Subjects will sign the informed consent prior to any examination procedures. Eligibility
assessment will be performed by the treating physical therapist and will include the subject
filling out the demographic / health history questionnaire, outcome measures, and a clinical
examination. The treating physical therapist will use 2 components of the examination for
eligibility criteria into the study. The treating therapist will press on the subject's
joints in their back to try to elicit their chief complaint. The treating physical therapist
will also press on the muscles of the subject's back to check for any trigger points. A
trigger point would include recreation of their chief complaint, tenderness,
hypersensitivity, or referred pain.

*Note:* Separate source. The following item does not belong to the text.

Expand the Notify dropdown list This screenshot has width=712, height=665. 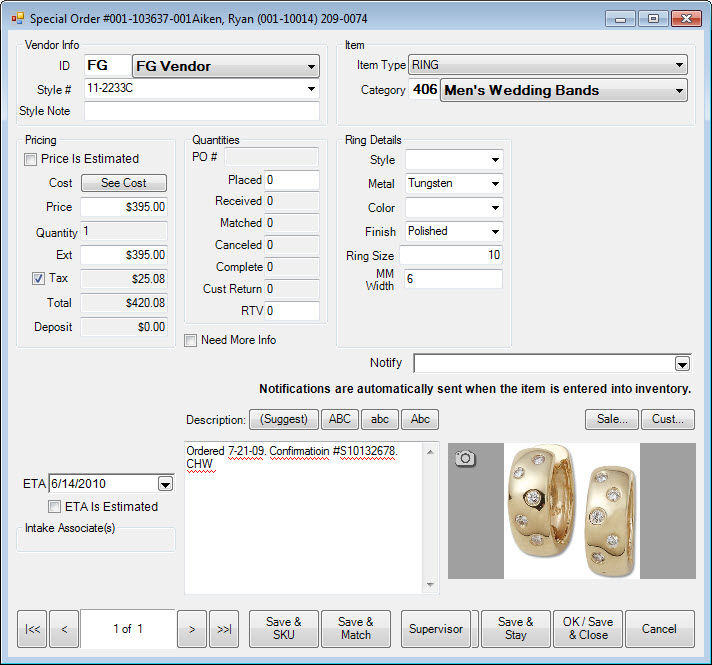coord(682,364)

The treating physical therapist will then draw an X on
the patient's back where the trigger point (myofascial trigger point or MTrP) exists. This
point will be used by the data collecting physical therapist in order to collect pain
pressure threshold of the trigger point.
The data collecting physical therapist will have the subject complete an Oswestry Disability
Index(ODI), gather a measure of the pain from the patient ,and the pain pressure threshold.

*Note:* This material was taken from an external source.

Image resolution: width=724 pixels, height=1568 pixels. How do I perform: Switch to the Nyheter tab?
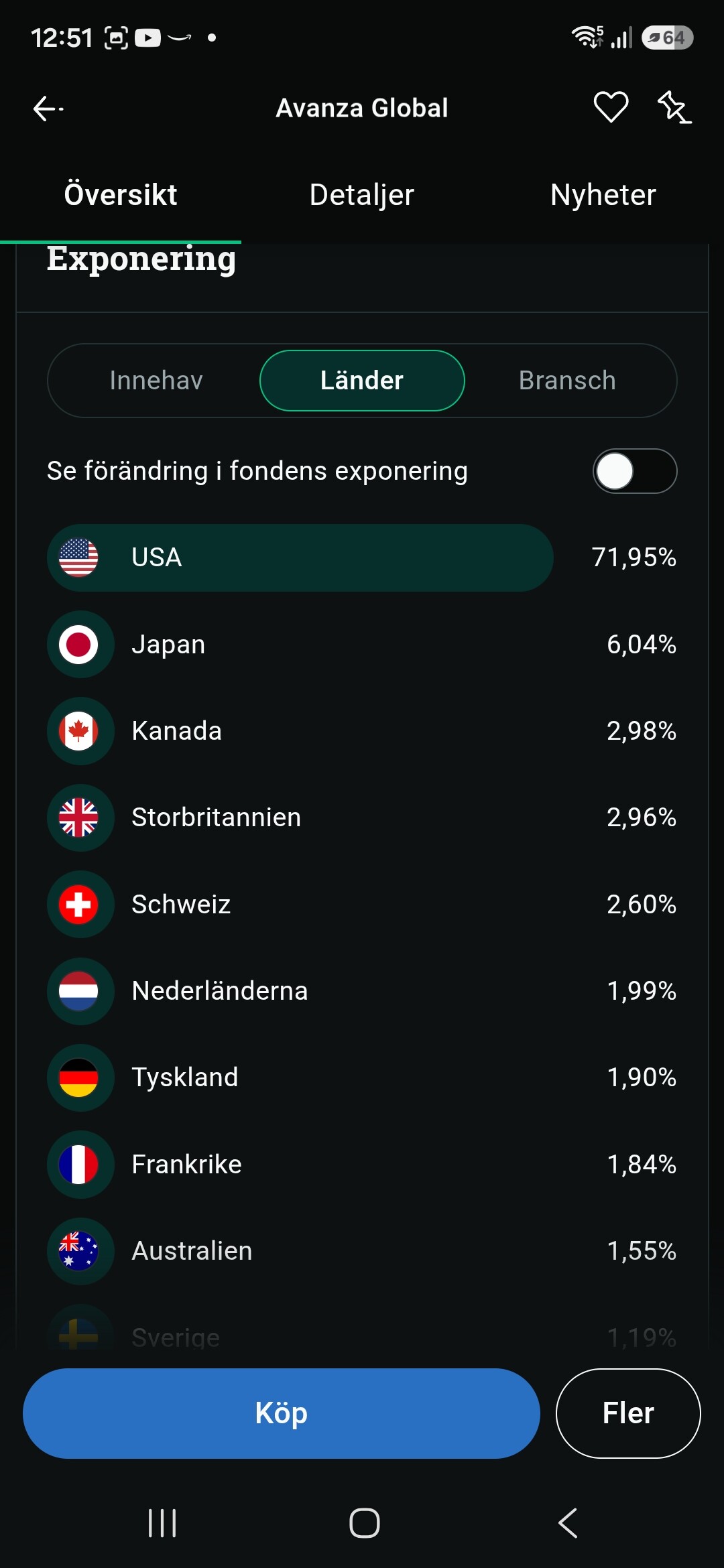(x=603, y=195)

Each subject will then be allocated to either the manual therapy group or the dry needling
Once a subject is assigned to a group, they will receive either trigger point dry needling
or manual therapy mobilizations by the treating therapist. Each subject will remain in the
assigned group as long as they are continuing in the study up to 3 weeks. In addition to the
treatments under investigation, a standardized home exercise program will be assigned to
each of the subjects by the treating physical therapist. This program will be given to and
reviewed with each subject to ensure they understand the exercises and will perform the
exercise program 2x/day for the duration they are under the care of the physical therapist
for the study. Subjects will be treated on day 1 of their plan of care and subsequent
treatments will occur 2x/week for a total of 3 weeks, unless discharge occurs earlier than
the 3 week data point. Early discharge will occur if the subject achieves resolution of
symptoms or if they decide they no longer wish to be a research participant.
Subsequent sessions will involve the collection of outcome data by the data-collecting
therapist followed by treatment performed by the treating physical therapist. No adjustments
will be made to the treatment protocol in any of the sessions. Subjects will only be
scheduled with and treated by the same treating physical therapist each session. In the
event that a treating physical therapist is unable to see a subject participating in the
study, the subject will be rescheduled for a different time to receive care.

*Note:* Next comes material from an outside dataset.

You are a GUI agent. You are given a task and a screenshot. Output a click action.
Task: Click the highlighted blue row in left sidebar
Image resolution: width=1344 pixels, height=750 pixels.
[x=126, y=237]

- There will be 100 subjects participating in this study that present with mechanical
low back pain, ranging from 18-70 years old.
- Subjects will be excluded if the examining therapist cannot provoke either active or
latent MTrPs of the subject's low back muscles and/or elicit symptoms with manual
passive movement of the spine at the joints of the low back. Exclusion criteria will
also consist of the presence of any red flags revealed in the patient history (i.e.,
tumor, metabolic diseases, RA, osteoporosis, prolonged history of steroid use, prior
lumbar surgery, current pregnancy, etc.) or examination (i.e. signs consistent with
significant nerve root compression). Subjects will be excluded if they demonstrate
signs of Chronic Regional Pain Syndrome (CRPS), are currently seeking litigation, are
unable to speak English, and/or have been diagnosed with a condition that can cause
prolonged MTrPs such as fibromyalgia, hypothyroidism, or iron deficiency. In
addition, no patients who have a transmittable blood disease will be included.